A drug of a class commonly used to combat bone loss may reduce by a third the chance that some breast cancers will spread or recur, a large study has found.
While it may sound odd to treat cancer with a drug that acts on bone, evidence is accumulating that such drugs may do more than just prevent the loss of bone. Other studies are testing the drugs in patients with prostate or lung cancer.
The new study, published in today's New England Journal of Medicine, involved 1,803 premenopausal women with tumors that were fueled by estrogen. As part of their treatment, all received drugs that shut down their ovaries, preventing them from making estrogen, along with drugs that stymie cancer cells from using estrogen to grow.
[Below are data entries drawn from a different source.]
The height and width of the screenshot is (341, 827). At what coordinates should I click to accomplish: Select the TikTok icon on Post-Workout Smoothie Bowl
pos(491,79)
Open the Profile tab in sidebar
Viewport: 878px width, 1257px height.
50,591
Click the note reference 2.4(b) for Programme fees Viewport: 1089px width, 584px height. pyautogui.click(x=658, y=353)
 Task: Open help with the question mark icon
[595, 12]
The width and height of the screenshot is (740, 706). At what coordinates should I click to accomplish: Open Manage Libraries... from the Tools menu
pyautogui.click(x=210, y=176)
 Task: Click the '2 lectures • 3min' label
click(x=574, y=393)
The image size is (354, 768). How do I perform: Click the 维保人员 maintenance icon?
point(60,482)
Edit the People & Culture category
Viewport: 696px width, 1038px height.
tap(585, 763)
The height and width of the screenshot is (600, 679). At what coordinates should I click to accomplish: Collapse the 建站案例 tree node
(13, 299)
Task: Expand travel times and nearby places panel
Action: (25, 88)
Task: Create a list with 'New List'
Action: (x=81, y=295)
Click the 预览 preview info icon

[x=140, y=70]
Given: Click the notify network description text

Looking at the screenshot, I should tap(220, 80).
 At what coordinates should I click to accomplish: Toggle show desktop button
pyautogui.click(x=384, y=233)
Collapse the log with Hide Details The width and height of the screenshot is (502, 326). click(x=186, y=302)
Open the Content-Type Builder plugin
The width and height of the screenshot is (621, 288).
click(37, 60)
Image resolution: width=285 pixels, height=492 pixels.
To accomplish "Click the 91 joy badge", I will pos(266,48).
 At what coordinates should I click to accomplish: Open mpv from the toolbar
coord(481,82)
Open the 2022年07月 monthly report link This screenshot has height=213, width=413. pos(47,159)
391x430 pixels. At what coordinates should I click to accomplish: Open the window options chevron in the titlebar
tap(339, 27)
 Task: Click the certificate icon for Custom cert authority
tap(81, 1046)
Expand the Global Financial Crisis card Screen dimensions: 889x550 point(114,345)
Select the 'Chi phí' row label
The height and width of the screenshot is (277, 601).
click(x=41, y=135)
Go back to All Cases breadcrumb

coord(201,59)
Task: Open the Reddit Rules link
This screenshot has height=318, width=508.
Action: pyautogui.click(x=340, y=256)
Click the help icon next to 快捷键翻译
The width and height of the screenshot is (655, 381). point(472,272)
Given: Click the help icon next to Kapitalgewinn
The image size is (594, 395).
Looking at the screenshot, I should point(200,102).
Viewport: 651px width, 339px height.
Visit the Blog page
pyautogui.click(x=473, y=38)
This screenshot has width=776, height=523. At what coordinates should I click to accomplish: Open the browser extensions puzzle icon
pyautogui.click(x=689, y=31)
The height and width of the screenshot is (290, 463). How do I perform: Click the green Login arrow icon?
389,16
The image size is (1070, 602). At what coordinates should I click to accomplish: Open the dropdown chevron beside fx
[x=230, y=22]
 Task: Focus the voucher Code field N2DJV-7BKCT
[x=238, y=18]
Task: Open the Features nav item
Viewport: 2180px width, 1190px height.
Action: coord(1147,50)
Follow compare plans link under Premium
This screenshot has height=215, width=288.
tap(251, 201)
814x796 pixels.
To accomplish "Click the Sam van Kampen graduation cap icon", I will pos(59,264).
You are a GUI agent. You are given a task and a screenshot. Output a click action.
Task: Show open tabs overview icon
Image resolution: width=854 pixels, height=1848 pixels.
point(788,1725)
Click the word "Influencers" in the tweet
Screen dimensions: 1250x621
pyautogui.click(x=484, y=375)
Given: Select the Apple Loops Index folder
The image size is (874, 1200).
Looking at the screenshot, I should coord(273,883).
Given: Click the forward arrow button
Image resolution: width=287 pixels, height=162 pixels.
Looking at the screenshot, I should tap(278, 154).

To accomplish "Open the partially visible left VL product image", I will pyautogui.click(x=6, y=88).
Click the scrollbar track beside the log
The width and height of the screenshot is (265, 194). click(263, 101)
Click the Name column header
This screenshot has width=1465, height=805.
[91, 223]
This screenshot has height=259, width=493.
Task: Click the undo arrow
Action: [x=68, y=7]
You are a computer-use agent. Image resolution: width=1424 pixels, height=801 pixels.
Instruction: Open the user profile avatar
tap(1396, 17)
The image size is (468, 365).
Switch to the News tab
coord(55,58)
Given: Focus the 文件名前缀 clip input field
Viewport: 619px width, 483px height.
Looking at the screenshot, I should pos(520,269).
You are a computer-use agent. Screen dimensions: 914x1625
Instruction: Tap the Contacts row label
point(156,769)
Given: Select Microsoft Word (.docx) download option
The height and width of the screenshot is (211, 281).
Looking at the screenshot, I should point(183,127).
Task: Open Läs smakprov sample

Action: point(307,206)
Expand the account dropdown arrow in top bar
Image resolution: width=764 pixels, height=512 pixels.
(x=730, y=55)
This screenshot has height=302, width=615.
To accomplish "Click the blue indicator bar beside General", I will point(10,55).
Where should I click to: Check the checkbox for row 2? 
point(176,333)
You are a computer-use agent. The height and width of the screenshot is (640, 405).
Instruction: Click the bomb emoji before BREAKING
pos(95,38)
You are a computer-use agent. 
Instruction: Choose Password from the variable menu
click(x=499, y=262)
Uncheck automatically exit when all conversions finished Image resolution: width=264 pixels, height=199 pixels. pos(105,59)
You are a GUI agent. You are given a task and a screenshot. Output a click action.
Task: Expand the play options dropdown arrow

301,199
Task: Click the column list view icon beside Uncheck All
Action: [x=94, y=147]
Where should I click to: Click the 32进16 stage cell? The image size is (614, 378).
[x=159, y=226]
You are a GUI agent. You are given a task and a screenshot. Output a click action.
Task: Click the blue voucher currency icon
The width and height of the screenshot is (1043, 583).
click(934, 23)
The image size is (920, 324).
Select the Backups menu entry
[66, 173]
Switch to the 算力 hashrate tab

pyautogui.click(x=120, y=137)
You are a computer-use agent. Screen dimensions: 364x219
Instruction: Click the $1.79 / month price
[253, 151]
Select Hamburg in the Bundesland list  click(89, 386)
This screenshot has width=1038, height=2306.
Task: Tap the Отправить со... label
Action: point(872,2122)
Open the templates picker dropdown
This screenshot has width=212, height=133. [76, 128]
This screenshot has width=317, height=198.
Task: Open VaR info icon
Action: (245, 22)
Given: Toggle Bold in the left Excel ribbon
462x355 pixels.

Half also got the bone drug zoledronic acid, or Zometa, as an intravenous infusion twice a year for three years.
Those who took the drug had a 36 percent reduction in cancer recurrences and metastases, compared with women who did not get it. After almost four years, 54 women who received zoledronic acid and 83 who did not had a recurrence of their cancer or had a new cancer in the opposite breast or a metastasis to their bones.
Some cancer researchers said they wanted to see the results from two other large studies of bone drugs and breast cancer before advocating that all women with breast cancer get such drugs. The studies, which include premenopausal and postmenopausal women, are nearing completion, and their results should be available within the next few years. But the new study has buoyed researchers' hopes.
"This is really a landmark study," said Dr. James N. Ingle, head of the breast cancer research program at the Mayo Clinic Cancer Center. "It's a reason for real enthusiasm."
But for now, he said, "I think it is the general consensus that we are not ready to make this a standard treatment."